Schmid Samuel · Bundesrat · Bern · 2007-09-20

Wortprotokoll

Ich nehme nur kurz Bezug auf zwei Punkte, die jetzt von Herrn Béguelin aufgeworfen wurden.

1. Der Gesamtbetrag des Rüstungsprogramms ist etwas tiefer als ursprünglich vorgesehen, weil ich selber ein Projekt zurückgestellt habe, das im Zeitpunkt der Präsentation an die Räte aus meiner Sicht nicht genügend vorbereitet war. Dieses Geschäft wird aber zur Diskussion stehen; es geht um die geschützte Mobilität der Truppe, und hier bedeutet ein Aufschub nicht zugleich auch eine Aufhebung des Bedarfes. Aber ich glaube, auch Ihrem Wunsch Rechnung zu tragen, wenn ich hier nur Projekte präsentiere, welche die entsprechende Reife aufweisen.

2. Zu den Panzern: Sie wissen, Herr Béguelin, dass wir hier - den Bedürfnissen entsprechend - in den letzten Jahren gewaltig zurückgefahren sind. Sie erinnern sich auch an die Diskussionen im Rahmen der Beratungen des Entwicklungsschritts 2008-2011. Auch dort hat aber der Bundesrat in seinem ursprünglichen Vorschlag das System des Panzers nicht als nutzlos erklärt - im Gegenteil. Auch in der [PAGE 735] Raumsicherung braucht man Systeme, mit denen man sich hart im Gelände verankern kann. Der Panzer wird deshalb auch in Zukunft nicht an Bedeutung verlieren. Vielleicht wird sich langfristig die Fähigkeit des Panzers wandeln; das war aber immer so.
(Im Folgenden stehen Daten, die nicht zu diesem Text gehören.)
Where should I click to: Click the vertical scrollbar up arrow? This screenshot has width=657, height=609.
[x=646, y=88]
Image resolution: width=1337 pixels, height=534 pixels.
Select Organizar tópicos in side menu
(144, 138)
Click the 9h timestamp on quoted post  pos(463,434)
Vor diesem Hintergrund bemühen wir uns, rasch zu führende Verbände zu haben, Verbände, die dank ihrer hohen Mobilität auch einen Teil der geringeren Quantität wettmachen können. Deshalb brauchen wir sowohl den Simulator als auch das System selbst, um die Soldaten der entsprechenden Truppeneinheiten ausbilden zu können.
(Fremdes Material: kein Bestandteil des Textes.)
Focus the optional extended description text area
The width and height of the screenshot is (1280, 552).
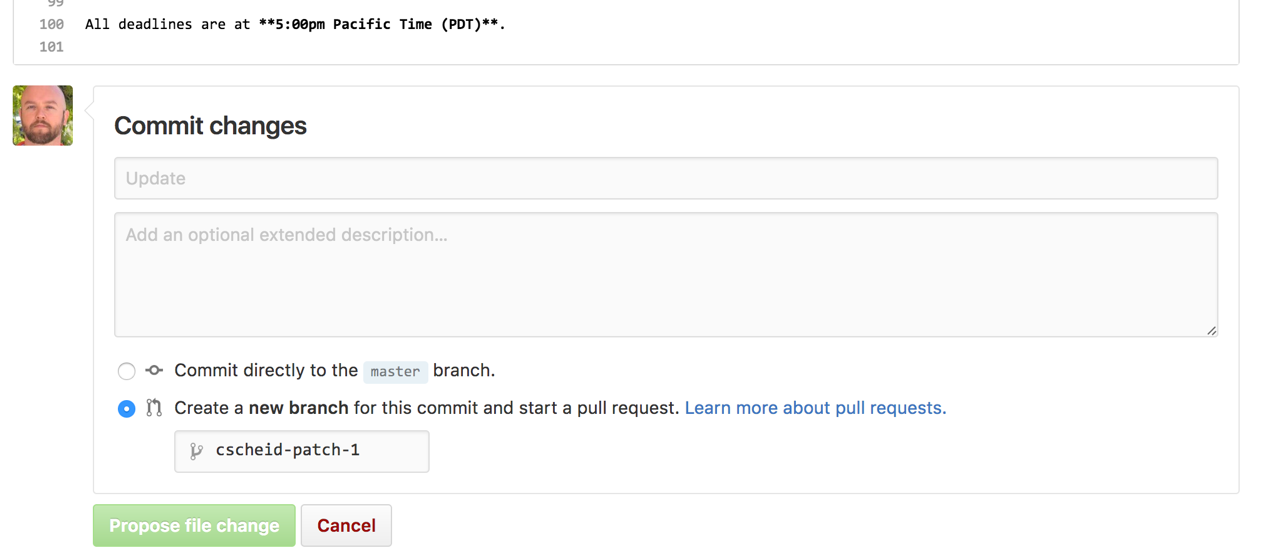click(x=665, y=274)
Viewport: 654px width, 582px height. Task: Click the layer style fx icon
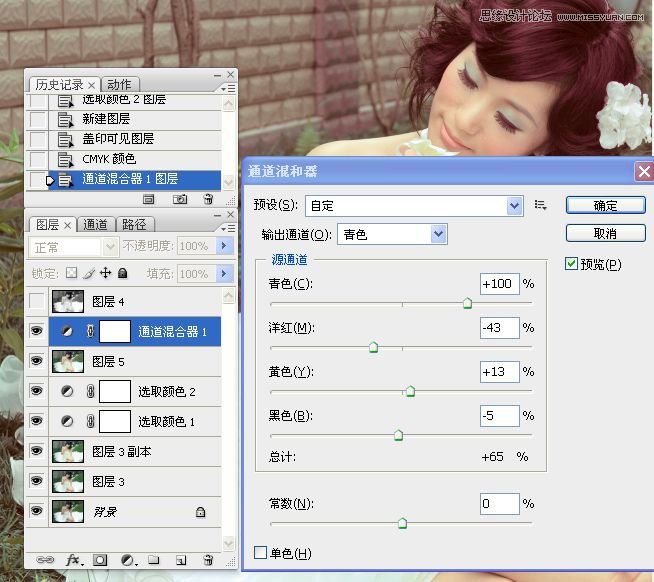[72, 561]
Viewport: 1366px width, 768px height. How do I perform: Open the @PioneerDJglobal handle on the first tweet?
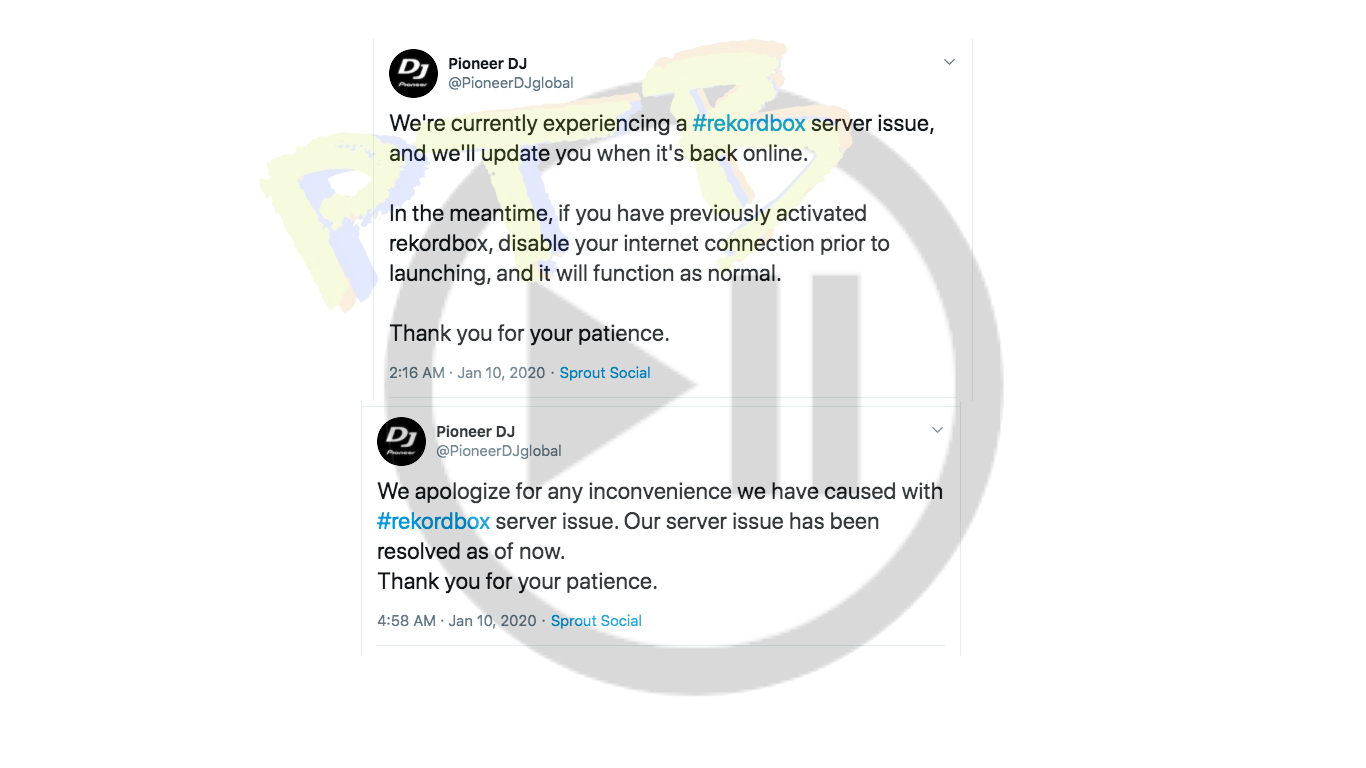coord(511,83)
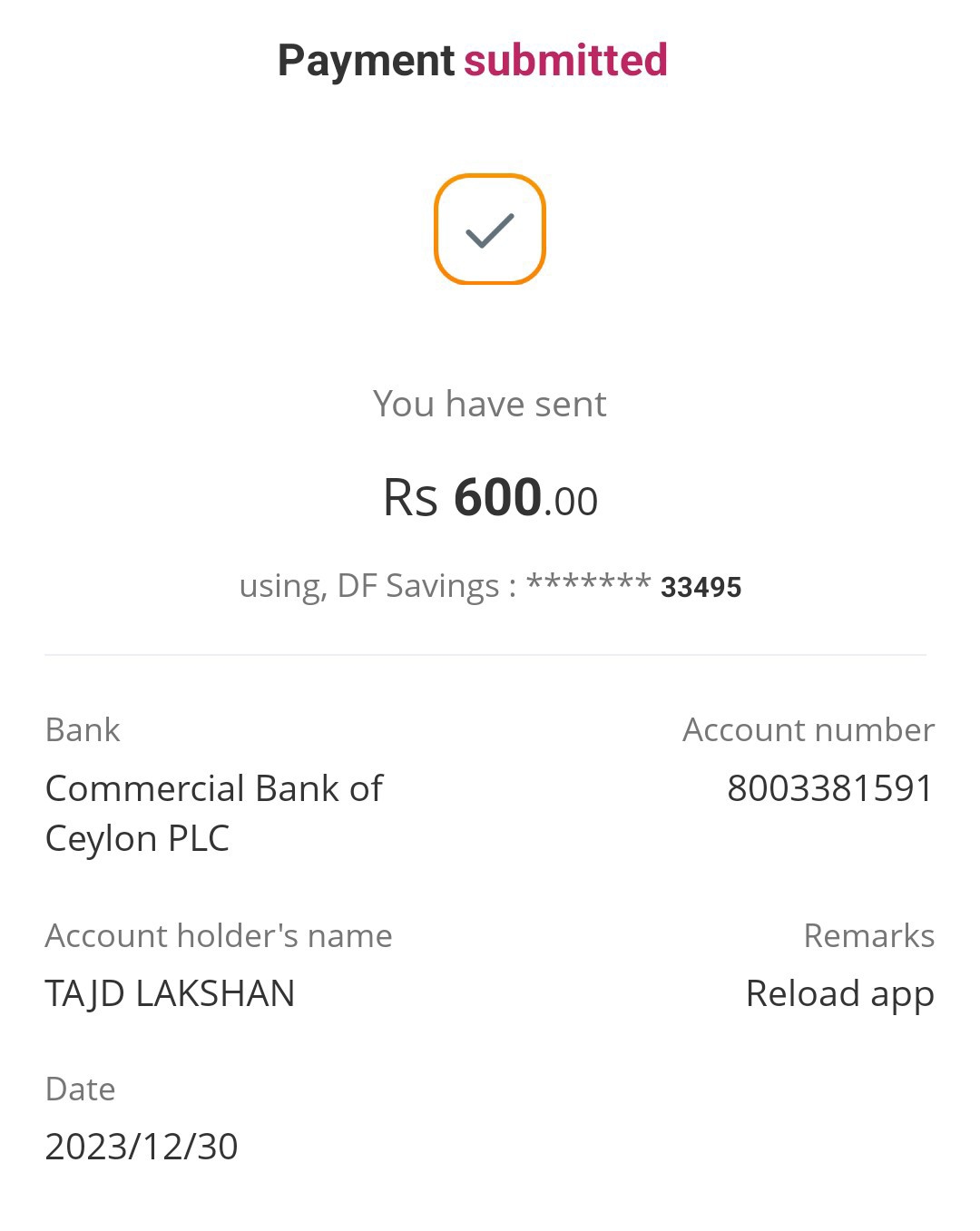Click the "You have sent" text
Screen dimensions: 980x1231
point(489,404)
Ich bitte Sie, dem Rüstungsprogramm 2007 zuzustimmen und auch zur Kenntnis zu nehmen, dass wir planen, im nächsten Jahr das jetzt aufgeschobene Projekt vorzulegen. Die Höhe der Kredite für die Rüstungsprogramme wird über die Jahre hinweg bei unserem heutigen Budgetstand plus/minus 1 Milliarde Franken betragen. Das liegt an der untersten Grenze des Vertretbaren, denn es sei auch hier wieder bestätigt: Wir beschaffen nicht flächendeckend. Das hat beispielsweise zur Folge, dass das gleiche Material im Lauf eines Jahres mehrfach im Einsatz ist, dass wir entsprechend einen höheren Verschleiss haben und sich das auch in den Unterhaltskosten auswirkt. Den Älteren hier im Saal wurde seinerzeit bei der Materialabgabe im WK noch entgegengehalten, alles, was sie jetzt nicht kontrollieren und zur Reparatur freigeben würden, würden sie beim nächsten WK wieder als defekt herausfassen. Das ist heute nicht mehr so. Ich habe nicht mehr genügend Material, um das so zu gestalten. Es ist bereits eine andere Truppe, die dieses Material etwas später im Jahr wieder herausfasst.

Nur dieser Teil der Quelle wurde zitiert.